» **TASK INSTRUCTIONS**
Would you copy the entries that follow exactly, leaving out every picture?

» **INPUT MATERIAL**
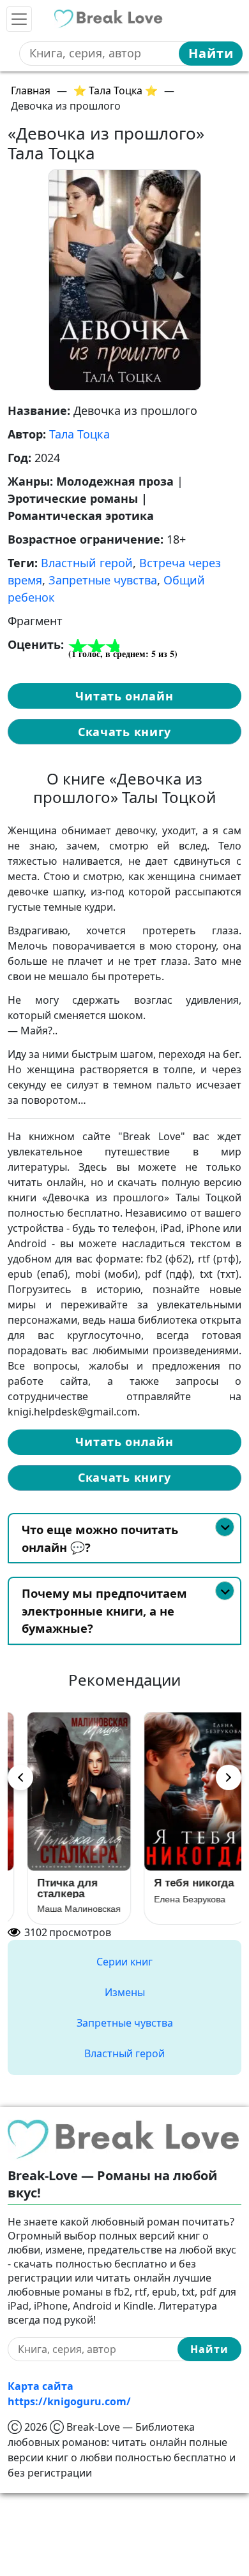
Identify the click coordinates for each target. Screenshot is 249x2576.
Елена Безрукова (60, 1899)
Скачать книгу (124, 731)
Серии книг (124, 1962)
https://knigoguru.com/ (69, 2401)
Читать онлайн (124, 696)
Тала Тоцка (79, 434)
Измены (125, 1992)
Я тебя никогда (64, 1883)
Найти (211, 53)
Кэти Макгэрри (171, 1909)
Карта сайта (40, 2386)
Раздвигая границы (168, 1888)
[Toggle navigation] (19, 19)
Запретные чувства (103, 580)
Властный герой (87, 562)
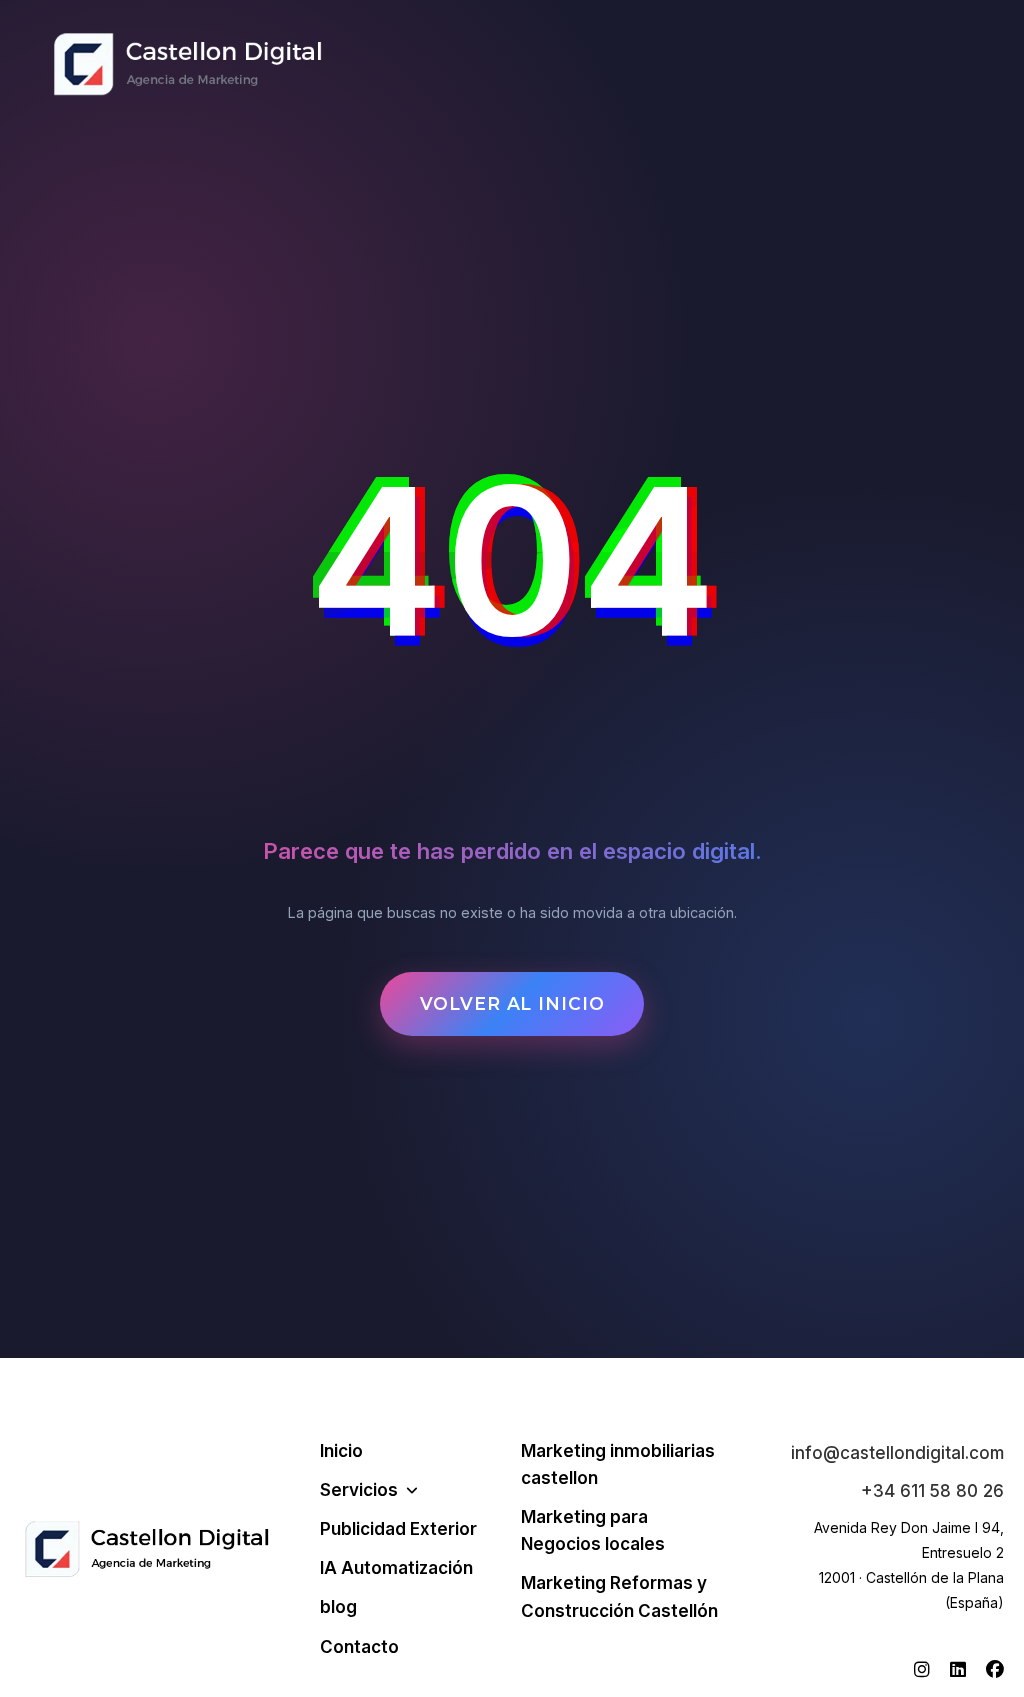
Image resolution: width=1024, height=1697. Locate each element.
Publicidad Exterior (398, 1529)
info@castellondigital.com (897, 1453)
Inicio (341, 1451)
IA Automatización (396, 1568)
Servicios (359, 1490)
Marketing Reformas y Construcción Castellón (619, 1596)
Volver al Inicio (512, 1003)
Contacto (359, 1647)
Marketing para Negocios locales (593, 1530)
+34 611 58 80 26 (932, 1491)
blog (338, 1607)
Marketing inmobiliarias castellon (618, 1464)
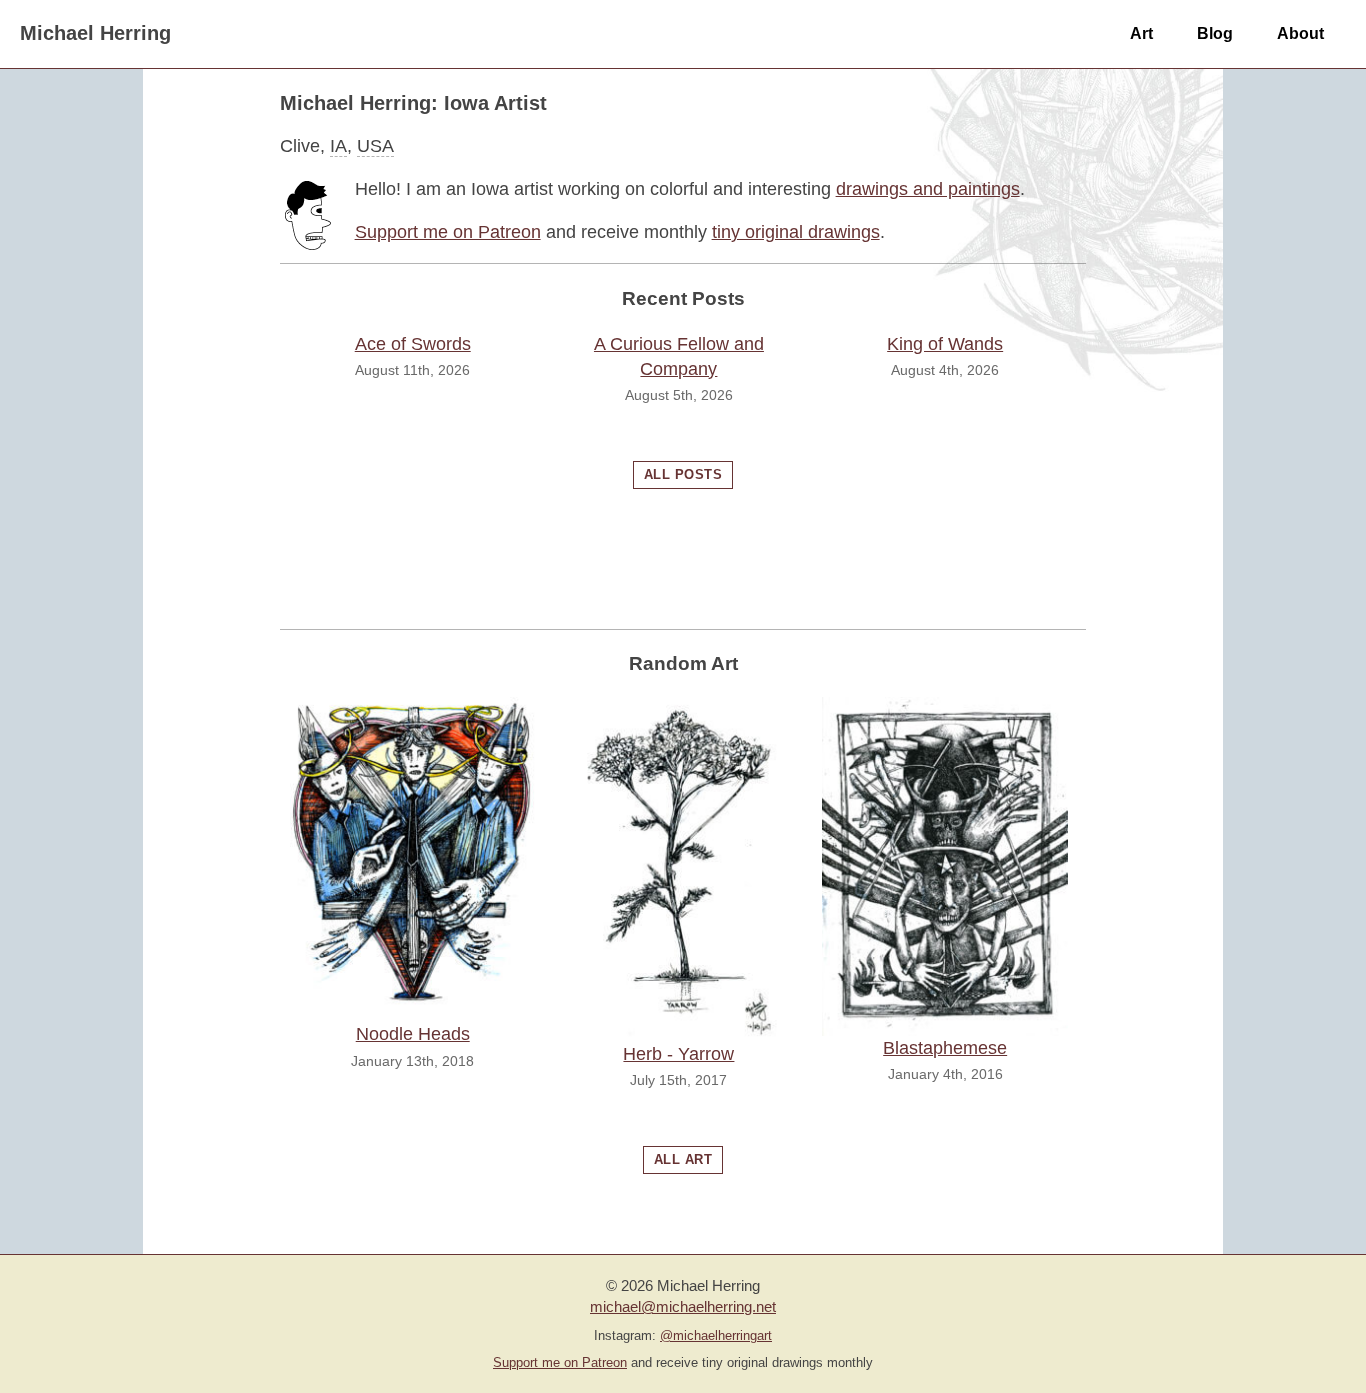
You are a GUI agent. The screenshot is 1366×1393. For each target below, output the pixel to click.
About (1300, 33)
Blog (1215, 33)
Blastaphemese (945, 1048)
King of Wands (945, 344)
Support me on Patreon (448, 232)
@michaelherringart (716, 1336)
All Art (683, 1159)
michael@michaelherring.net (683, 1306)
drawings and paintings (928, 189)
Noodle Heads (413, 1034)
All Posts (683, 474)
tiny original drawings (796, 232)
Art (1141, 33)
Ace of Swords (413, 344)
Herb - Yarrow (678, 1054)
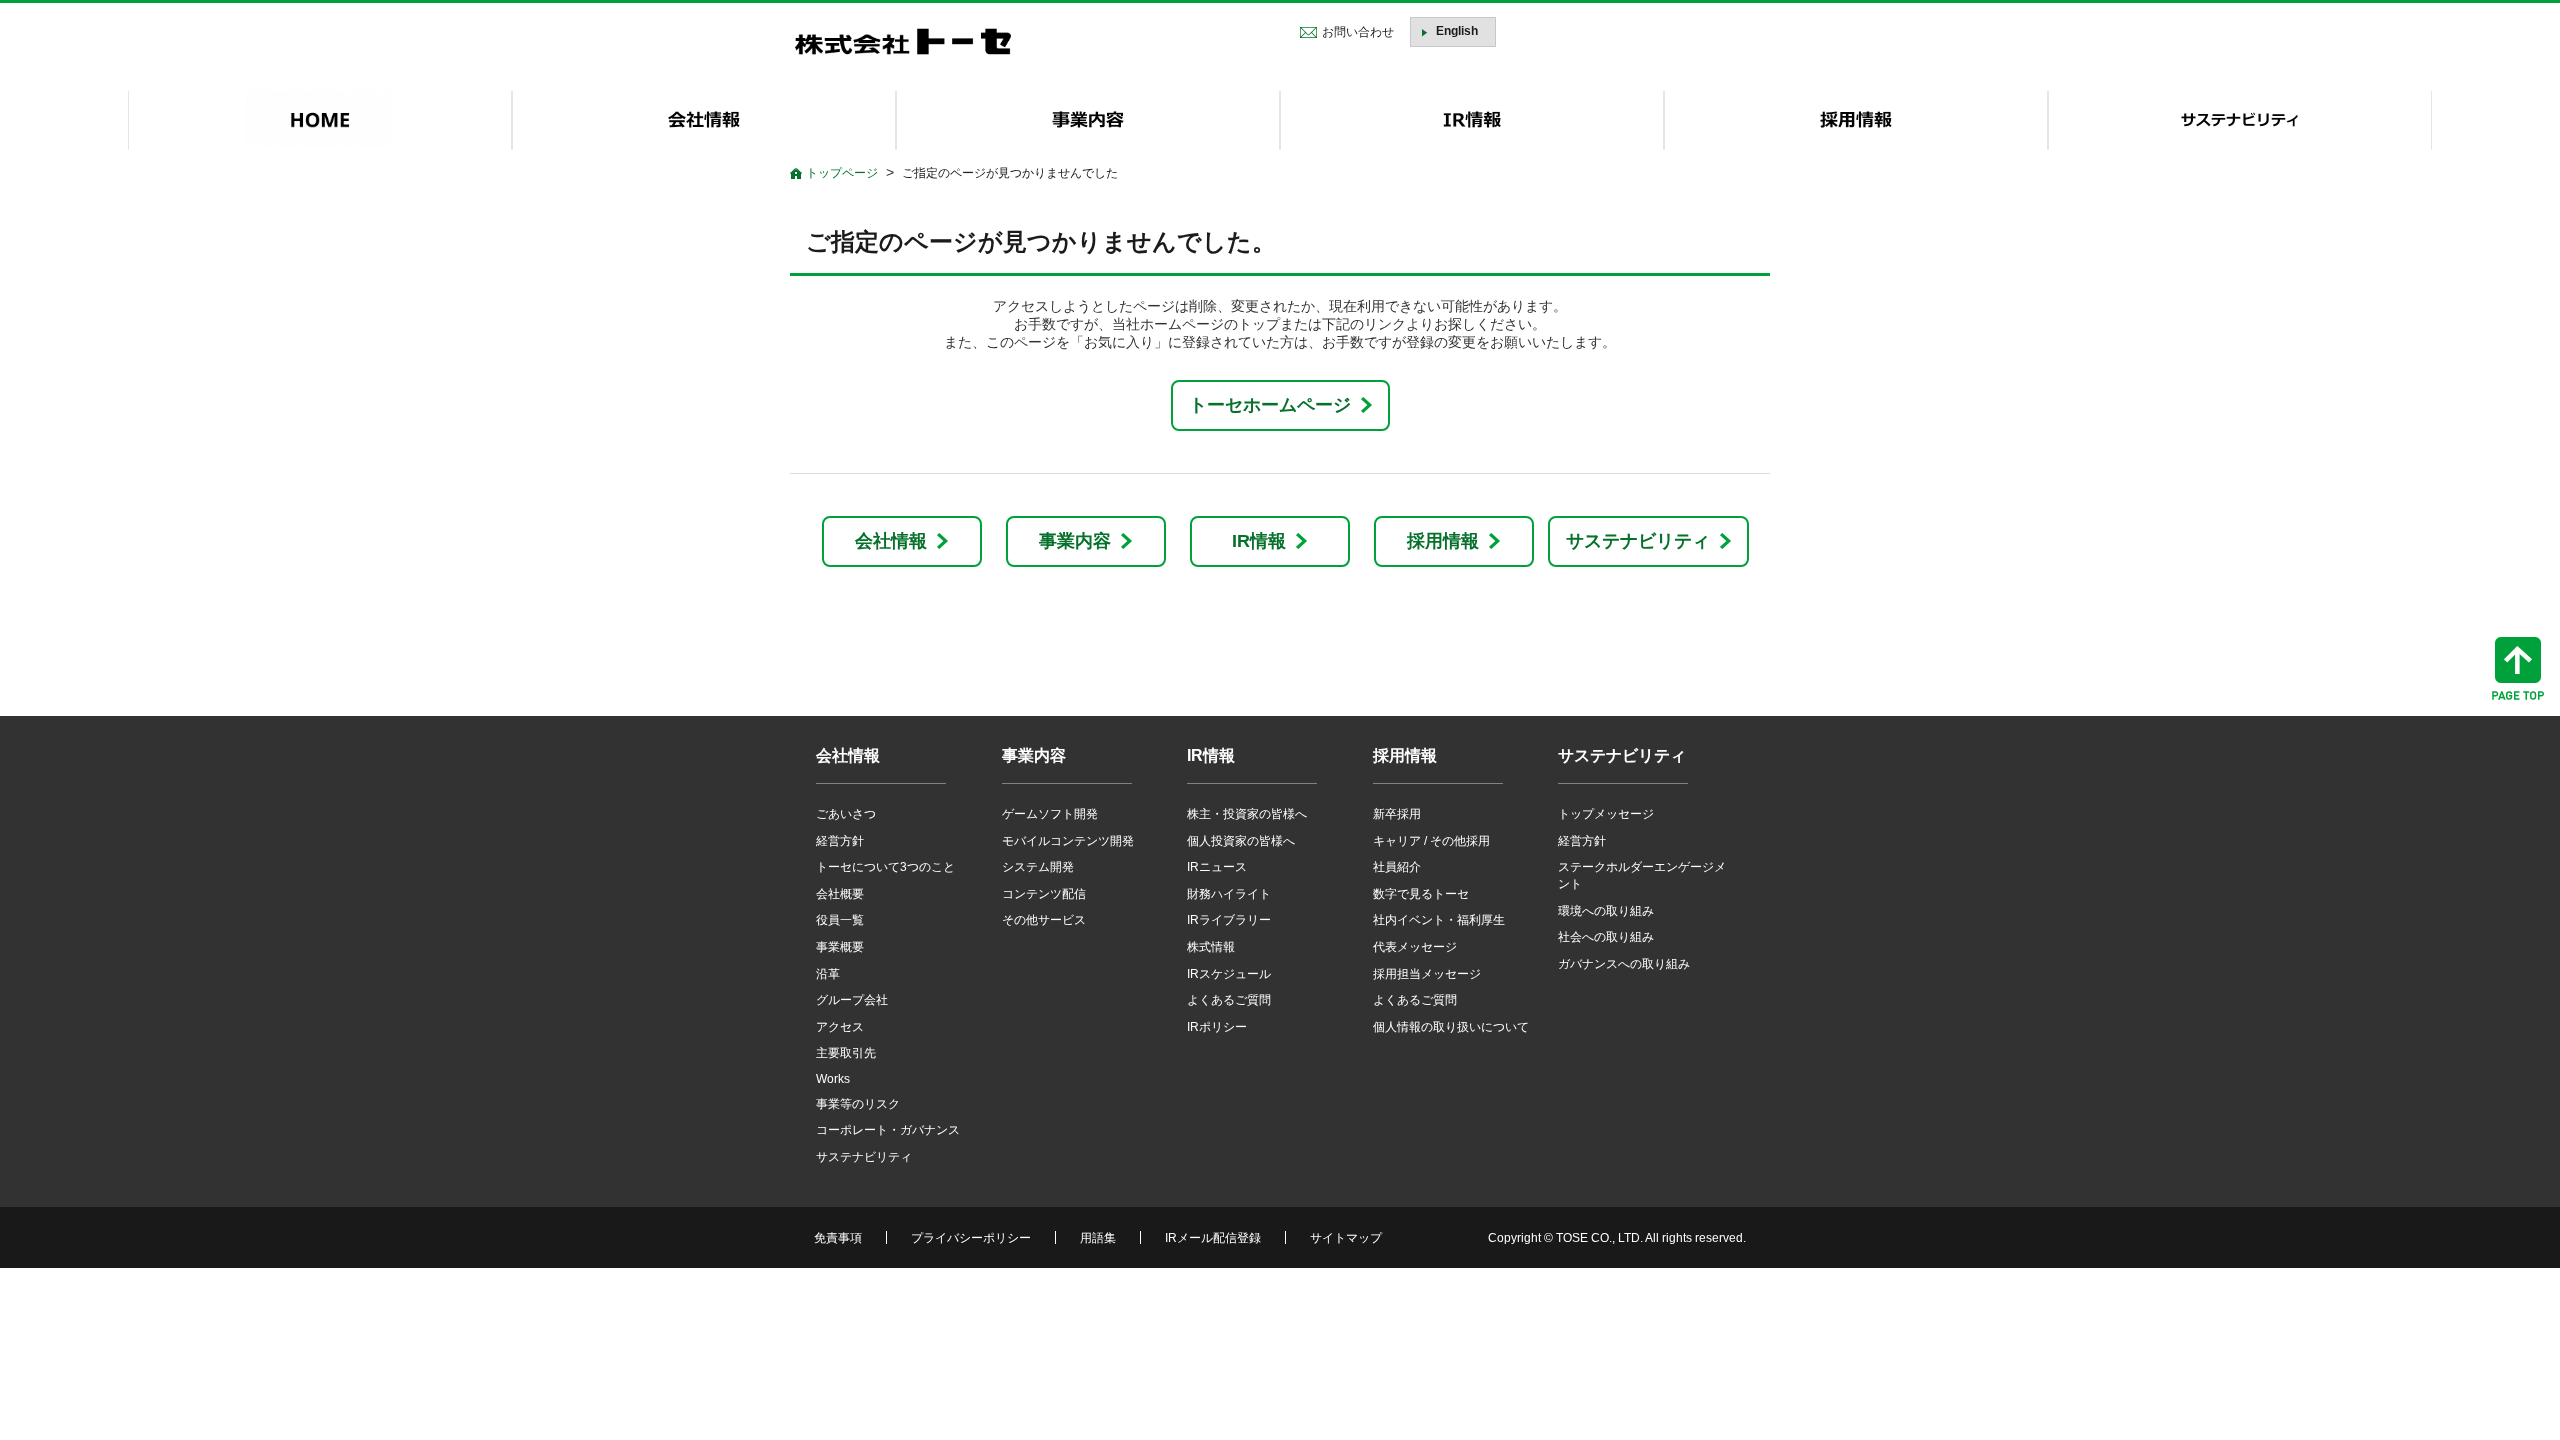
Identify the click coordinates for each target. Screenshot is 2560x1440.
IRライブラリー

» **ANSWER AREA**
Identify the click coordinates for each target. Screenshot is 249x2576.
Елена Безрукова (60, 1899)
Скачать книгу (124, 731)
Серии книг (124, 1962)
https://knigoguru.com/ (69, 2401)
Читать онлайн (124, 696)
Тала Тоцка (79, 434)
Измены (125, 1992)
Я тебя никогда (64, 1883)
Найти (211, 53)
Кэти Макгэрри (171, 1909)
Карта сайта (40, 2386)
Раздвигая границы (168, 1888)
[Toggle navigation] (19, 19)
Запретные чувства (103, 580)
Властный герой (87, 562)
Image resolution: width=1024, height=1697. Locate each element.
Publicidad Exterior (398, 1529)
info@castellondigital.com (897, 1453)
Inicio (341, 1451)
IA Automatización (396, 1568)
Servicios (359, 1490)
Marketing Reformas y Construcción Castellón (619, 1596)
Volver al Inicio (512, 1003)
Contacto (359, 1647)
Marketing para Negocios locales (593, 1530)
+34 611 58 80 26 (932, 1491)
blog (338, 1607)
Marketing inmobiliarias castellon (618, 1464)
You are a GUI agent. The screenshot is 1366×1393. For each target below, output the pixel to click.
About (1300, 33)
Blog (1215, 33)
Blastaphemese (945, 1048)
King of Wands (945, 344)
Support me on Patreon (448, 232)
@michaelherringart (716, 1336)
All Art (683, 1159)
michael@michaelherring.net (683, 1306)
drawings and paintings (928, 189)
Noodle Heads (413, 1034)
All Posts (683, 474)
tiny original drawings (796, 232)
Art (1141, 33)
Ace of Swords (413, 344)
Herb - Yarrow (678, 1054)
Identify the click coordinates for each target. Screenshot is 2560x1440.
IRライブラリー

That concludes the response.